-- WHAT THIS TASK INVOLVES --
Extract the stretch of the records from the line containing "This screenshot has height=431, width=699." through the line containing "x-tick-label: 551 is", and reproduce those lines exactly.

-- DATASET RECORDS --

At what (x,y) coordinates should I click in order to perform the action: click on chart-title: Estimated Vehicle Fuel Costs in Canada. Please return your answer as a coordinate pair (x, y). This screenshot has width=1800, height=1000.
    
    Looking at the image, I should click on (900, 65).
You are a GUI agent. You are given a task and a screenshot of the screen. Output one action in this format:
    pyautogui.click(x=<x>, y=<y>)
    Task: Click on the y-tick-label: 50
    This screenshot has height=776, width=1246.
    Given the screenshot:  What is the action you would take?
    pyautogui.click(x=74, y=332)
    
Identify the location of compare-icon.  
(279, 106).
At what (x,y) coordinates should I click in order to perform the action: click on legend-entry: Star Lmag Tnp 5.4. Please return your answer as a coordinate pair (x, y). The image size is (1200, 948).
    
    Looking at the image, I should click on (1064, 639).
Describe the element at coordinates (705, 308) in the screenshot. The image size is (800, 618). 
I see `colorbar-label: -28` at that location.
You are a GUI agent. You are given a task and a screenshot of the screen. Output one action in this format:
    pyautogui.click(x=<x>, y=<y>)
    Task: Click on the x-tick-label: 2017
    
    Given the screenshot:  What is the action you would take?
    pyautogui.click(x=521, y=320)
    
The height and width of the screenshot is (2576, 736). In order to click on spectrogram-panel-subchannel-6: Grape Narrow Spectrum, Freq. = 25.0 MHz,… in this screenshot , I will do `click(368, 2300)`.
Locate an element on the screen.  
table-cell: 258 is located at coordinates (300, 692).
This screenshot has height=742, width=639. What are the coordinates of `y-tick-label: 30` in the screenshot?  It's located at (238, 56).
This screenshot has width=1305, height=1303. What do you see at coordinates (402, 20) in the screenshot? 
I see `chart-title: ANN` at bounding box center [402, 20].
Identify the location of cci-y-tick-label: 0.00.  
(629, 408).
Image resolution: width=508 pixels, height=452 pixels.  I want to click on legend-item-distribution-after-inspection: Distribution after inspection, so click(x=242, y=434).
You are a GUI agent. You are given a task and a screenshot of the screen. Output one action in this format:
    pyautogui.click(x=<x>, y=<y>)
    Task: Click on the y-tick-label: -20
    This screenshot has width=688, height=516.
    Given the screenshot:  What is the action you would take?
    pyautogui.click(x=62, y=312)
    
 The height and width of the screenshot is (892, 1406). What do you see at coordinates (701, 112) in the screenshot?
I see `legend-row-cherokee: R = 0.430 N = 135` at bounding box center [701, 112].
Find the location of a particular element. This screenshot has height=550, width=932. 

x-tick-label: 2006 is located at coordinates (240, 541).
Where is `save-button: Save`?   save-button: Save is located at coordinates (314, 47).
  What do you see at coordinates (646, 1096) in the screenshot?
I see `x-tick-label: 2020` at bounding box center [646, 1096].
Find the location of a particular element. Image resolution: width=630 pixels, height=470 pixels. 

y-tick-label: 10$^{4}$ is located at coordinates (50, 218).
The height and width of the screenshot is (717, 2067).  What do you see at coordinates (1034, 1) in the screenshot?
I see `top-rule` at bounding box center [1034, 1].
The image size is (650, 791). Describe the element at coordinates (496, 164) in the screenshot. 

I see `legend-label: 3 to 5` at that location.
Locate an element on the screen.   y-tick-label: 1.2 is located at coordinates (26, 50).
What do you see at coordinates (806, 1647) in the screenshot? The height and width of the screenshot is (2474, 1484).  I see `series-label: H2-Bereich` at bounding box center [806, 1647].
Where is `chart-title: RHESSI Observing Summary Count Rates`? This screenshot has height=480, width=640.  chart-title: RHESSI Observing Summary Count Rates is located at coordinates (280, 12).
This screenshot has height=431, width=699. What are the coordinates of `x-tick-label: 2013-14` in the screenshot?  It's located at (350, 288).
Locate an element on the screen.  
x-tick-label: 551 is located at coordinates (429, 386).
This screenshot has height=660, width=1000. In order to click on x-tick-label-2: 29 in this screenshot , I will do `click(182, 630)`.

-- EXERCISE RESULT --
This screenshot has height=431, width=699. What are the coordinates of `x-tick-label: 2013-14` in the screenshot?  It's located at (350, 288).
Locate an element on the screen.  
x-tick-label: 551 is located at coordinates (429, 386).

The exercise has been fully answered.